Halford KW, Petch J, & Creedy DK (2015). Clinical guide to helping new parents: The Couple CARE Program. Springer New York. (170 pages) doi:10.1007/978-1-4939-1613-9

Petch J, Halford W.K., Creedy DK, & Gamble J. (2012). A randomised controlled trial of a couple relationship and co-parenting program (Couple CARE for Parents) for high- and low-risk new parents. Journal of Consulting and Clinical Psychology, 80(4), 662-73. DOI: 10.1037/a0028781

Petch J, Halford W.K., Creedy DK, & Gamble J. (2012). Couple relationship education at the transition to parenthood: A window of opportunity to reach high risk couples. Family Process, 51,(4), 489-511.

Halford W, Petch J, Creedy DK & Gamble J. (2011). Intimate partner violence in couples seeking relationship education for the transition to parenthood. Journal of Couple & Relationship Therapy, 10(2), 152-168.

Halford, WK, Petch, J, Creedy, DK. (2010). Promoting a positive transition to parenthood: a randomized clinical trial of couple relationship education. Prevention Science, 11(1), 89-100.

Funding: NHMRC
Researchers: Halford, WK, Creedy, DK, & Gamble J.

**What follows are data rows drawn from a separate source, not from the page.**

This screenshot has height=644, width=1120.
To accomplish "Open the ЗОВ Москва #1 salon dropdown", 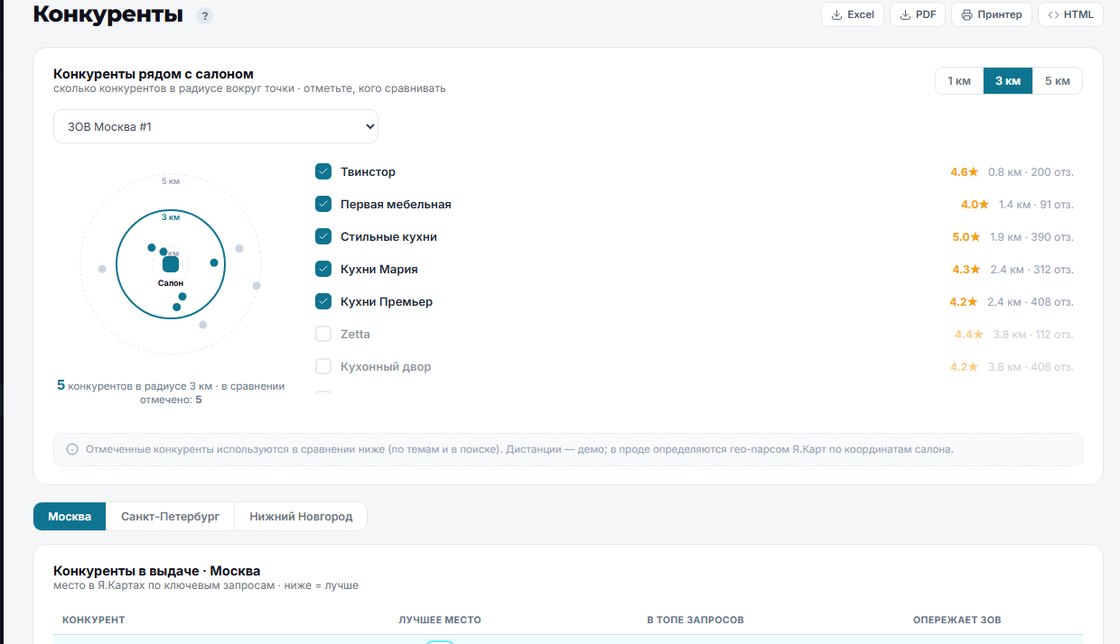I will tap(216, 126).
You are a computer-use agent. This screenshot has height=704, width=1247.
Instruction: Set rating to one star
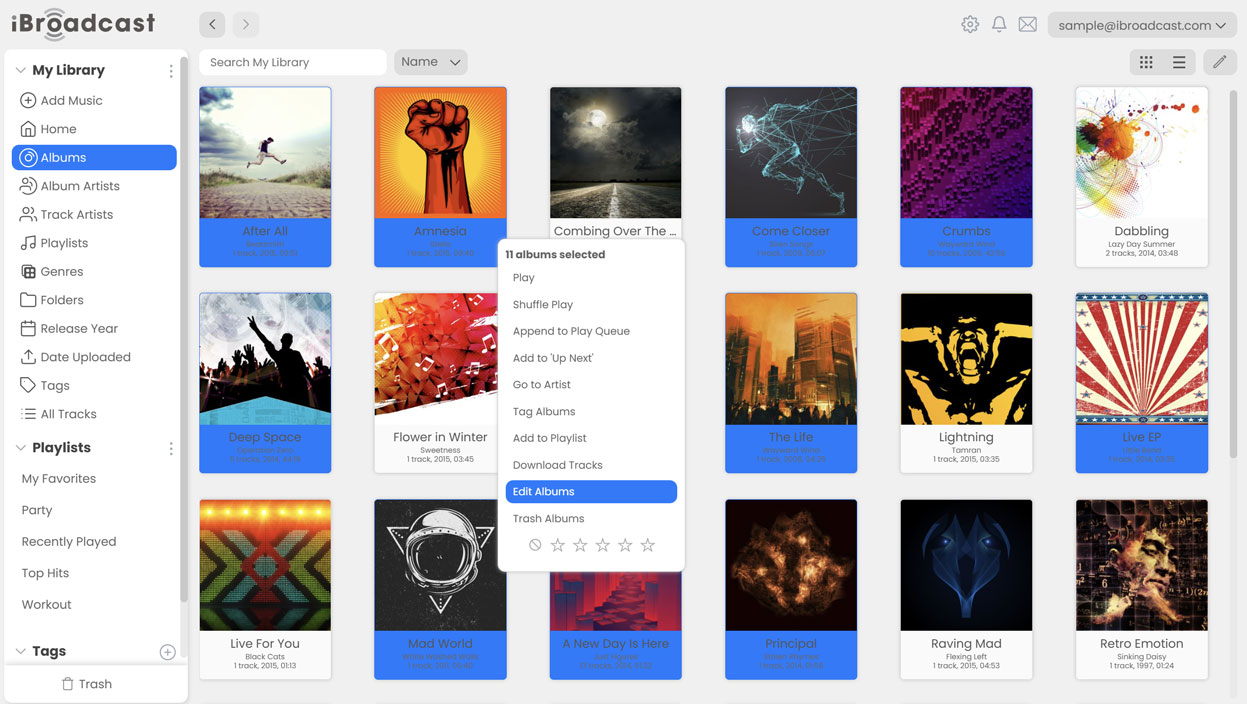point(558,545)
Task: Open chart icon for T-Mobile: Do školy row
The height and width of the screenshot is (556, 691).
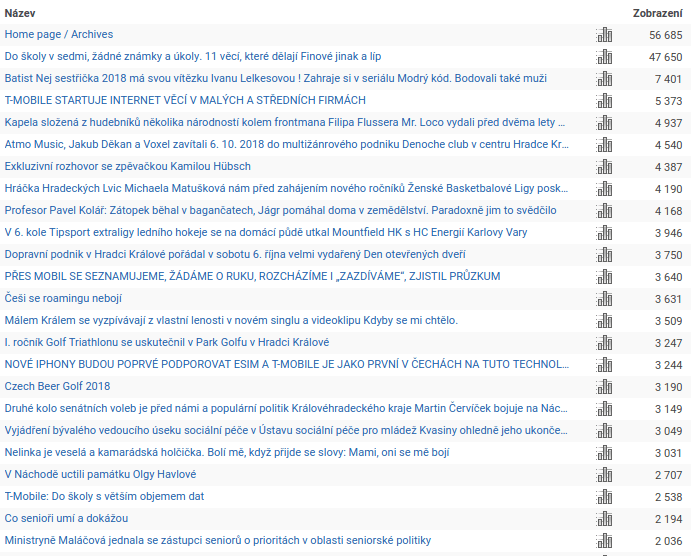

Study 6 – Childbirth and the development of acute trauma symptoms (2000)

Little is known about the relationship between women’s birthing experiences and the development of trauma symptoms.

Using a prospective, longitudinal survey design, 499 women in their last trimester of pregnancy were recruited from four public hospital antenatal clinics.

Telephone interviews at 4 to 6 weeks and 3 months postpartum explored the medical and midwifery management of the birth, perceptions of intrapartum care, and the presence of trauma symptoms.

One in three women (33%) identified a traumatic birthing event. Twenty-eight women (5.6%) met diagnostic criteria for acute posttraumatic stress disorder.

The level of obstetric intervention experienced during childbirth and the perception of inadequate intrapartum care during labour was also associated with trauma symptoms.

Women who experienced both a high level of obstetric intervention and dissatisfaction with their intrapartum care were more likely to develop trauma symptoms than other women.

These findings should prompt a serious review of intrusive obstetric intervention during labour and birth, and the care provided to birthing women.


Creedy, D. Shochet, I. & Horsfall, J. (2000). Childbirth and the development of acute trauma symptoms. Birth, 27(2), 104-111. Article reprinted in full MIDIRS Midwifery Digest, (2000). 10(4), 491-497.

Creedy, D. (2000). Postnatal depression and posttraumatic stress disorder: What are the links? Birth Issues, 8(4), 125-130.

Researchers: Creedy DK, Shochet I & Horsfall J.